ABOUT THIS TASK: Reproduce the closing part of the entries exactly: the line with "The width and height of the screenshot is (713, 401)." and all lines after it, ending with the last line, and nothing else.

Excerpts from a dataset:
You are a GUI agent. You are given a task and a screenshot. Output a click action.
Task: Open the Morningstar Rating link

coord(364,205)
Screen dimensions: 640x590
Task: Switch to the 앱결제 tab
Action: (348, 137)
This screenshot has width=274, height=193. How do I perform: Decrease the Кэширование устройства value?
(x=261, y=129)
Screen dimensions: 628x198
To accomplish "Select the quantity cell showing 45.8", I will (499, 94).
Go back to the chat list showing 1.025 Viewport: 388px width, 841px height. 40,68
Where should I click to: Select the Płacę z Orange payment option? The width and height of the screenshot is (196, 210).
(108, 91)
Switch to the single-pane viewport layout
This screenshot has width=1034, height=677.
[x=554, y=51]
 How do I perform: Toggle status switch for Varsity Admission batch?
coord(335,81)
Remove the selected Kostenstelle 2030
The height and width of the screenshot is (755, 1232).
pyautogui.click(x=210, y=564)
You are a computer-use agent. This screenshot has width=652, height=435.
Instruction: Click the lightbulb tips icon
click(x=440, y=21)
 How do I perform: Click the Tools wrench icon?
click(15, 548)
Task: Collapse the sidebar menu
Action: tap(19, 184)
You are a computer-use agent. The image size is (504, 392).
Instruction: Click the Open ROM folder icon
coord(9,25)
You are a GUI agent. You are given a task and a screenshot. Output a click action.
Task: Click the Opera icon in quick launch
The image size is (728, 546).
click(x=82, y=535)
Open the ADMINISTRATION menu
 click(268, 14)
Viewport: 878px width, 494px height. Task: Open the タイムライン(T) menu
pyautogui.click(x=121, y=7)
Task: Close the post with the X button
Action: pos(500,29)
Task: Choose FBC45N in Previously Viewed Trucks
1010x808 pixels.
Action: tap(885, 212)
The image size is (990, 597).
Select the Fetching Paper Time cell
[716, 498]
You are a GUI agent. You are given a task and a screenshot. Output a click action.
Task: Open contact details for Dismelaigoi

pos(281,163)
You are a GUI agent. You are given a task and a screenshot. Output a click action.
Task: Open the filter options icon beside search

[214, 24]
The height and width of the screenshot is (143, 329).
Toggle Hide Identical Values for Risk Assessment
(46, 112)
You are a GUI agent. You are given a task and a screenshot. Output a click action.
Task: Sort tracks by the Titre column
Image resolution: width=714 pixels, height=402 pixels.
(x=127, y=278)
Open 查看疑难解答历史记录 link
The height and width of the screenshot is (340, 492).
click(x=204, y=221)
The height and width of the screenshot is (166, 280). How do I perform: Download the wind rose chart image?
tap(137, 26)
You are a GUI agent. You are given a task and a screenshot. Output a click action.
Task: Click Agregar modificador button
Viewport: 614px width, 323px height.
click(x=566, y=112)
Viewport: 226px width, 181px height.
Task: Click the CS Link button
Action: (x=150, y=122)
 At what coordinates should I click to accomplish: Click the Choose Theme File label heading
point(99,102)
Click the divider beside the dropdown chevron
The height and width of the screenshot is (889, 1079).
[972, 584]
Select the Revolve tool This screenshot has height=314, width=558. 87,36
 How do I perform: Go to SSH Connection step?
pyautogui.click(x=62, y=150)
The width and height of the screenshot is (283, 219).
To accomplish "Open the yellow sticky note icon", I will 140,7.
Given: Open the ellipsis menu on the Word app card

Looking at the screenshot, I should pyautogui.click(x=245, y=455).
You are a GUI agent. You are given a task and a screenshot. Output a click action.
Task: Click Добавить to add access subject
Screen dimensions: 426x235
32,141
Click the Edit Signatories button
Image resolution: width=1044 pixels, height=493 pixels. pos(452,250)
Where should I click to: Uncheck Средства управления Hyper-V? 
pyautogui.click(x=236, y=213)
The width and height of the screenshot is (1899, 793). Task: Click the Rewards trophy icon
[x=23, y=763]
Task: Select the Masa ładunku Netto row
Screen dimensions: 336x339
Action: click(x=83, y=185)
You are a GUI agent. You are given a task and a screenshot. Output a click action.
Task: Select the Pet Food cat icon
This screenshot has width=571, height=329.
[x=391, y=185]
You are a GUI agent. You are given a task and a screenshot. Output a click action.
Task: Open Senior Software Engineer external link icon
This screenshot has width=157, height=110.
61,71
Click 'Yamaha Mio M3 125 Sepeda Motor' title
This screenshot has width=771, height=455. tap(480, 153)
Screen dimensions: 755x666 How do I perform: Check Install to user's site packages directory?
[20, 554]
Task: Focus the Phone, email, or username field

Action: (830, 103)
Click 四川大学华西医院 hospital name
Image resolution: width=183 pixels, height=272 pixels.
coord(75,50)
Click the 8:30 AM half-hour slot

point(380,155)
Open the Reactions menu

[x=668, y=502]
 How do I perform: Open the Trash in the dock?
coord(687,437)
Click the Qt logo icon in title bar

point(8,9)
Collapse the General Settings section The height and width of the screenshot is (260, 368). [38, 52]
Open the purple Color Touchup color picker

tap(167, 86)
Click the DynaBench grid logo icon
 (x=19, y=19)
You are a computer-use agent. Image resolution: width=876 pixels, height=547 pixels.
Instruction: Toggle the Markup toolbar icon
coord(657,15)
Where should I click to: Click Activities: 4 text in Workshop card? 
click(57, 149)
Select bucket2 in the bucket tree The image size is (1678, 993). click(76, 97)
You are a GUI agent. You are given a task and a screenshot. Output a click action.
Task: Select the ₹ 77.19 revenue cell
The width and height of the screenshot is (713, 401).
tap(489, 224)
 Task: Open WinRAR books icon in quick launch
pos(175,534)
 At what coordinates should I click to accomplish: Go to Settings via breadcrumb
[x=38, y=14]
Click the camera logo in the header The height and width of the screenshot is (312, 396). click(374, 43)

RESULT OF THE EXERCISE:
The width and height of the screenshot is (713, 401).
tap(489, 224)
 Task: Open WinRAR books icon in quick launch
pos(175,534)
 At what coordinates should I click to accomplish: Go to Settings via breadcrumb
[x=38, y=14]
Click the camera logo in the header The height and width of the screenshot is (312, 396). click(374, 43)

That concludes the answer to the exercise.